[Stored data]
%%
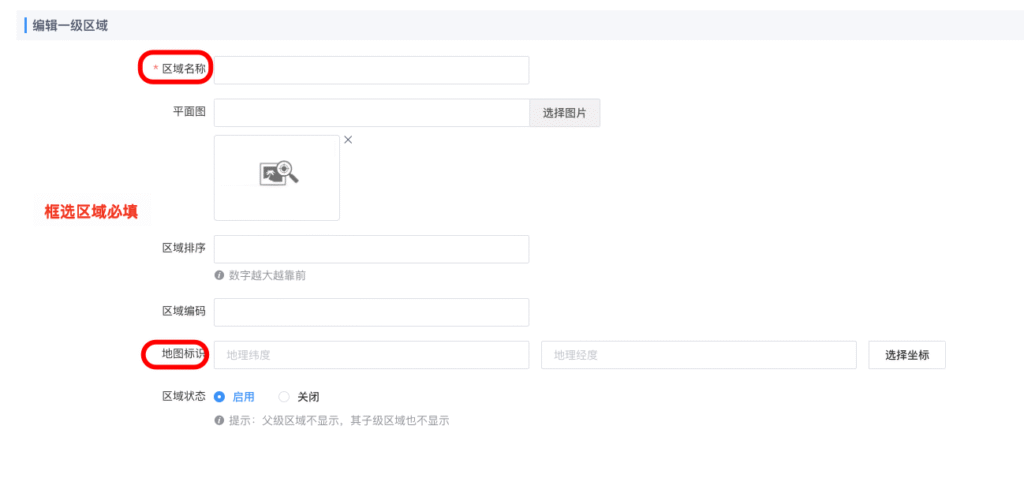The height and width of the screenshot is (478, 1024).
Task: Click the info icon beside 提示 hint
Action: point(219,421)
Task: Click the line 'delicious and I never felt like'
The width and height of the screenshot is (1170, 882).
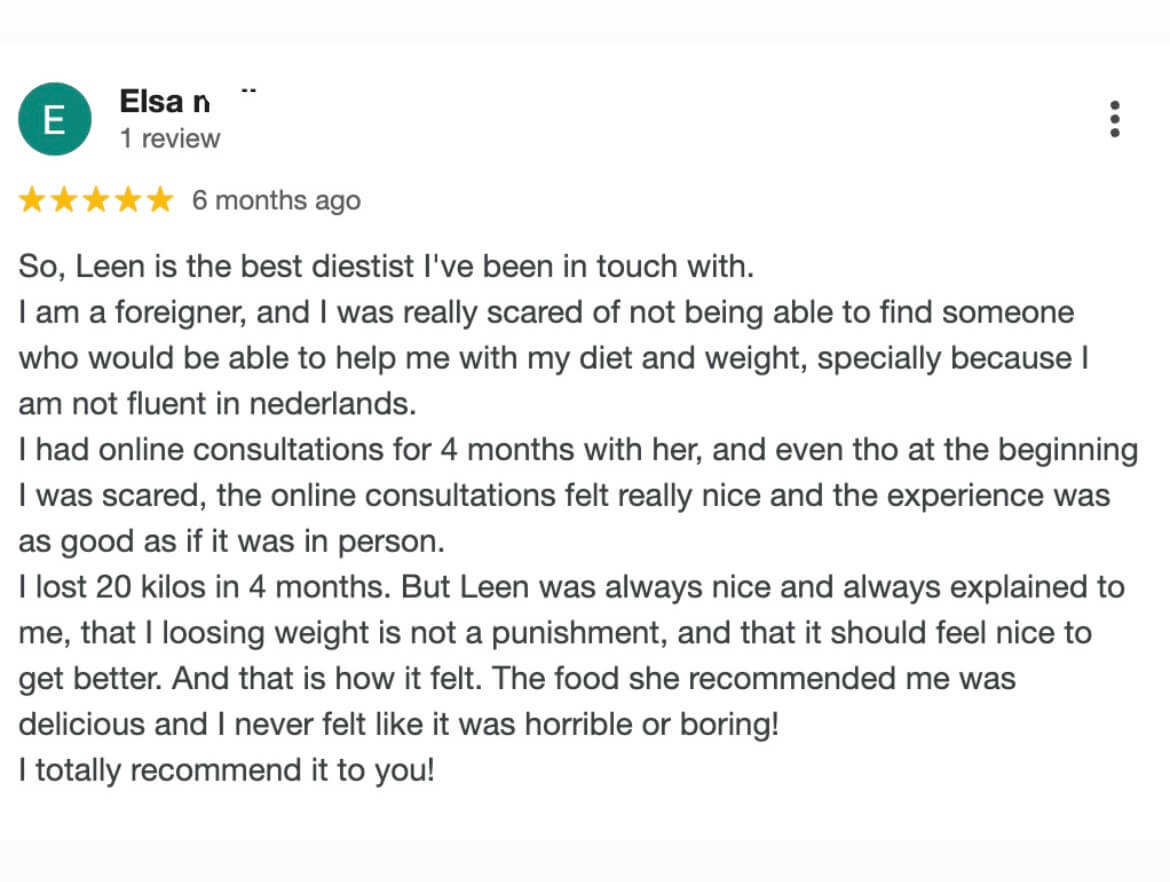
%%
What to produce »
Take the records above from the line with "Task: Click the line" down to their last line and please copy those lines exactly, without the pictures.

Written reply »
Task: Click the line 'delicious and I never felt like'
The width and height of the screenshot is (1170, 882).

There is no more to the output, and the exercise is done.